• Exercise
Reproduce each of the following entries verbatim, keeping every line unchanged and in its original order.

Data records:
= = = = = = =

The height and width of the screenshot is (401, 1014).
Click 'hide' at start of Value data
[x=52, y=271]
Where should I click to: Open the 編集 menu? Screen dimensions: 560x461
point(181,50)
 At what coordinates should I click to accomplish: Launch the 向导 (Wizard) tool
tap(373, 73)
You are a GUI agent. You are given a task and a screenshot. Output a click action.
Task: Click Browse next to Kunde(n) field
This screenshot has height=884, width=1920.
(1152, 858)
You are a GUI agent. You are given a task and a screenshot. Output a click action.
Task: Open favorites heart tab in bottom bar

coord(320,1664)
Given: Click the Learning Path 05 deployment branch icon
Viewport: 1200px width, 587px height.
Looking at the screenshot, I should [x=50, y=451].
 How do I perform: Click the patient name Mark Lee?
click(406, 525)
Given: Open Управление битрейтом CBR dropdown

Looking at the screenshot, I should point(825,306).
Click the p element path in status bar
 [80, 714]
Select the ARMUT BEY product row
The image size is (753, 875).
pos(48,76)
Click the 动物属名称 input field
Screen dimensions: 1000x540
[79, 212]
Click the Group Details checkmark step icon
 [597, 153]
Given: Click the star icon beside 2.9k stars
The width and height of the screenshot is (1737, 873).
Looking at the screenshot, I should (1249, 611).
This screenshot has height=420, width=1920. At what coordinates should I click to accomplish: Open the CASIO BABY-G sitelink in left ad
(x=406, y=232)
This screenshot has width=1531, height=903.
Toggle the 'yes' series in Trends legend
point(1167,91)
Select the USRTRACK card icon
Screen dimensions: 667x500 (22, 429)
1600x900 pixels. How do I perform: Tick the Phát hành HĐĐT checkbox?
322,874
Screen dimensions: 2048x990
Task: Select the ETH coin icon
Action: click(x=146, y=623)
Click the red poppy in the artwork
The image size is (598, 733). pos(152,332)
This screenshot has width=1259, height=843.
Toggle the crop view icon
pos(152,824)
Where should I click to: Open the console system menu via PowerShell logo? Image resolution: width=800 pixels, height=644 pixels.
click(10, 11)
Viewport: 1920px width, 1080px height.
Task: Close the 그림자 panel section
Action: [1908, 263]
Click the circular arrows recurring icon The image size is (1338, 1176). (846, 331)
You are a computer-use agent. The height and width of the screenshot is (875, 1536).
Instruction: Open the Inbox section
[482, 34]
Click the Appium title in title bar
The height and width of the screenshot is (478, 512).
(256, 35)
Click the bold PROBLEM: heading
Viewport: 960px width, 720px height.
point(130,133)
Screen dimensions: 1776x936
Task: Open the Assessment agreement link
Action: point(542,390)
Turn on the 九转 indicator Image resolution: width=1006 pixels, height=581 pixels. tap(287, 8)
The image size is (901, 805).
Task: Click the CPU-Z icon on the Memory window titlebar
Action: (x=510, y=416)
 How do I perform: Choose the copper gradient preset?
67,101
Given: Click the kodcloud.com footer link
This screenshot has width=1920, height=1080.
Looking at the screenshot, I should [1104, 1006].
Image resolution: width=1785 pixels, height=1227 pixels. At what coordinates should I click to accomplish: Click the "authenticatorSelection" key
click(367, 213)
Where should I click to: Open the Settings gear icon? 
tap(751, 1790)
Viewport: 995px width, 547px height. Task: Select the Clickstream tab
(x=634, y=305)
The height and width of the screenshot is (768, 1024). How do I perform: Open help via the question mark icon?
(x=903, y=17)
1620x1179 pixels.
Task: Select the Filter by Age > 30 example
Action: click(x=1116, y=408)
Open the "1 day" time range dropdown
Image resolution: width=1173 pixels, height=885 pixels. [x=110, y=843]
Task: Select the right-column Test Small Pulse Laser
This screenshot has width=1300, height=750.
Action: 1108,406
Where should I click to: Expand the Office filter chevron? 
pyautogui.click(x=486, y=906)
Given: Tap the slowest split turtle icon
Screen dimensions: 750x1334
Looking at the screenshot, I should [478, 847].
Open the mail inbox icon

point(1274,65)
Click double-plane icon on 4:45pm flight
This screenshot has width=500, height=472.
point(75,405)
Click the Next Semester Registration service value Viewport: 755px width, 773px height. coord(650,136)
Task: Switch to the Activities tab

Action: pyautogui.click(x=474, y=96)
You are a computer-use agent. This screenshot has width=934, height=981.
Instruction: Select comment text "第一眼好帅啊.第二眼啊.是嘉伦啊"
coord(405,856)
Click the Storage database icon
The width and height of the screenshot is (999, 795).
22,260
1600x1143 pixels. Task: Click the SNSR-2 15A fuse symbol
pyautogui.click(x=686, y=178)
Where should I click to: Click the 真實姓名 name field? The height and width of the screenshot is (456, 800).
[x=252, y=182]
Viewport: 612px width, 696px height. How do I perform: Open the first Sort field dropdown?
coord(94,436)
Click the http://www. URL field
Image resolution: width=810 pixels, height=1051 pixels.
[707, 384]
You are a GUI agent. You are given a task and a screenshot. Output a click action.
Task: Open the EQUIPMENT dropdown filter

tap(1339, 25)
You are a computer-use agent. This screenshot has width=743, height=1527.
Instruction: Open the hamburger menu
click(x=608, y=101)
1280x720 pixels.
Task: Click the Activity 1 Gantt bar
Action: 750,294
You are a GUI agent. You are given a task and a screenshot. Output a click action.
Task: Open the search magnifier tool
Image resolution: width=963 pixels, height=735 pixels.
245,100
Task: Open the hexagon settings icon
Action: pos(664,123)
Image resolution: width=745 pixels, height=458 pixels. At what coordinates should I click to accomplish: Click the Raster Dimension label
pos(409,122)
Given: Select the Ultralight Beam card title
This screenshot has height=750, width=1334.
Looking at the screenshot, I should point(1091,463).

= = = = = = =

• Answer to the exercise
The height and width of the screenshot is (401, 1014).
Click 'hide' at start of Value data
[x=52, y=271]
Where should I click to: Open the 編集 menu? Screen dimensions: 560x461
point(181,50)
 At what coordinates should I click to accomplish: Launch the 向导 (Wizard) tool
tap(373, 73)
You are a GUI agent. You are given a task and a screenshot. Output a click action.
Task: Click Browse next to Kunde(n) field
This screenshot has height=884, width=1920.
(1152, 858)
You are a GUI agent. You are given a task and a screenshot. Output a click action.
Task: Open favorites heart tab in bottom bar

coord(320,1664)
Given: Click the Learning Path 05 deployment branch icon
Viewport: 1200px width, 587px height.
Looking at the screenshot, I should [x=50, y=451].
 How do I perform: Click the patient name Mark Lee?
click(406, 525)
Given: Open Управление битрейтом CBR dropdown

Looking at the screenshot, I should point(825,306).
Click the p element path in status bar
 [80, 714]
Select the ARMUT BEY product row
The image size is (753, 875).
pos(48,76)
Click the 动物属名称 input field
Screen dimensions: 1000x540
[79, 212]
Click the Group Details checkmark step icon
 [597, 153]
Given: Click the star icon beside 2.9k stars
The width and height of the screenshot is (1737, 873).
Looking at the screenshot, I should (1249, 611).
This screenshot has height=420, width=1920. At what coordinates should I click to accomplish: Open the CASIO BABY-G sitelink in left ad
(x=406, y=232)
This screenshot has width=1531, height=903.
Toggle the 'yes' series in Trends legend
point(1167,91)
Select the USRTRACK card icon
Screen dimensions: 667x500 (22, 429)
1600x900 pixels. How do I perform: Tick the Phát hành HĐĐT checkbox?
322,874
Screen dimensions: 2048x990
Task: Select the ETH coin icon
Action: click(x=146, y=623)
Click the red poppy in the artwork
The image size is (598, 733). pos(152,332)
This screenshot has width=1259, height=843.
Toggle the crop view icon
pos(152,824)
Where should I click to: Open the console system menu via PowerShell logo? Image resolution: width=800 pixels, height=644 pixels.
click(10, 11)
Viewport: 1920px width, 1080px height.
Task: Close the 그림자 panel section
Action: [1908, 263]
Click the circular arrows recurring icon The image size is (1338, 1176). (846, 331)
You are a computer-use agent. The height and width of the screenshot is (875, 1536).
Instruction: Open the Inbox section
[482, 34]
Click the Appium title in title bar
The height and width of the screenshot is (478, 512).
(256, 35)
Click the bold PROBLEM: heading
Viewport: 960px width, 720px height.
point(130,133)
Screen dimensions: 1776x936
Task: Open the Assessment agreement link
Action: point(542,390)
Turn on the 九转 indicator Image resolution: width=1006 pixels, height=581 pixels. tap(287, 8)
The image size is (901, 805).
Task: Click the CPU-Z icon on the Memory window titlebar
Action: (x=510, y=416)
 How do I perform: Choose the copper gradient preset?
67,101
Given: Click the kodcloud.com footer link
This screenshot has width=1920, height=1080.
Looking at the screenshot, I should [1104, 1006].
Image resolution: width=1785 pixels, height=1227 pixels. At what coordinates should I click to accomplish: Click the "authenticatorSelection" key
click(367, 213)
Where should I click to: Open the Settings gear icon? 
tap(751, 1790)
Viewport: 995px width, 547px height. Task: Select the Clickstream tab
(x=634, y=305)
The height and width of the screenshot is (768, 1024). How do I perform: Open help via the question mark icon?
(x=903, y=17)
1620x1179 pixels.
Task: Select the Filter by Age > 30 example
Action: click(x=1116, y=408)
Open the "1 day" time range dropdown
Image resolution: width=1173 pixels, height=885 pixels. [x=110, y=843]
Task: Select the right-column Test Small Pulse Laser
This screenshot has width=1300, height=750.
Action: 1108,406
Where should I click to: Expand the Office filter chevron? 
pyautogui.click(x=486, y=906)
Given: Tap the slowest split turtle icon
Screen dimensions: 750x1334
Looking at the screenshot, I should [478, 847].
Open the mail inbox icon

point(1274,65)
Click double-plane icon on 4:45pm flight
This screenshot has width=500, height=472.
point(75,405)
Click the Next Semester Registration service value Viewport: 755px width, 773px height. coord(650,136)
Task: Switch to the Activities tab

Action: pyautogui.click(x=474, y=96)
You are a computer-use agent. This screenshot has width=934, height=981.
Instruction: Select comment text "第一眼好帅啊.第二眼啊.是嘉伦啊"
coord(405,856)
Click the Storage database icon
The width and height of the screenshot is (999, 795).
22,260
1600x1143 pixels. Task: Click the SNSR-2 15A fuse symbol
pyautogui.click(x=686, y=178)
Where should I click to: Click the 真實姓名 name field? The height and width of the screenshot is (456, 800).
[x=252, y=182]
Viewport: 612px width, 696px height. How do I perform: Open the first Sort field dropdown?
coord(94,436)
Click the http://www. URL field
Image resolution: width=810 pixels, height=1051 pixels.
[707, 384]
You are a GUI agent. You are given a task and a screenshot. Output a click action.
Task: Open the EQUIPMENT dropdown filter

tap(1339, 25)
You are a computer-use agent. This screenshot has width=743, height=1527.
Instruction: Open the hamburger menu
click(x=608, y=101)
1280x720 pixels.
Task: Click the Activity 1 Gantt bar
Action: 750,294
You are a GUI agent. You are given a task and a screenshot. Output a click action.
Task: Open the search magnifier tool
Image resolution: width=963 pixels, height=735 pixels.
245,100
Task: Open the hexagon settings icon
Action: pos(664,123)
Image resolution: width=745 pixels, height=458 pixels. At what coordinates should I click to accomplish: Click the Raster Dimension label
pos(409,122)
Given: Select the Ultralight Beam card title
This screenshot has height=750, width=1334.
Looking at the screenshot, I should point(1091,463).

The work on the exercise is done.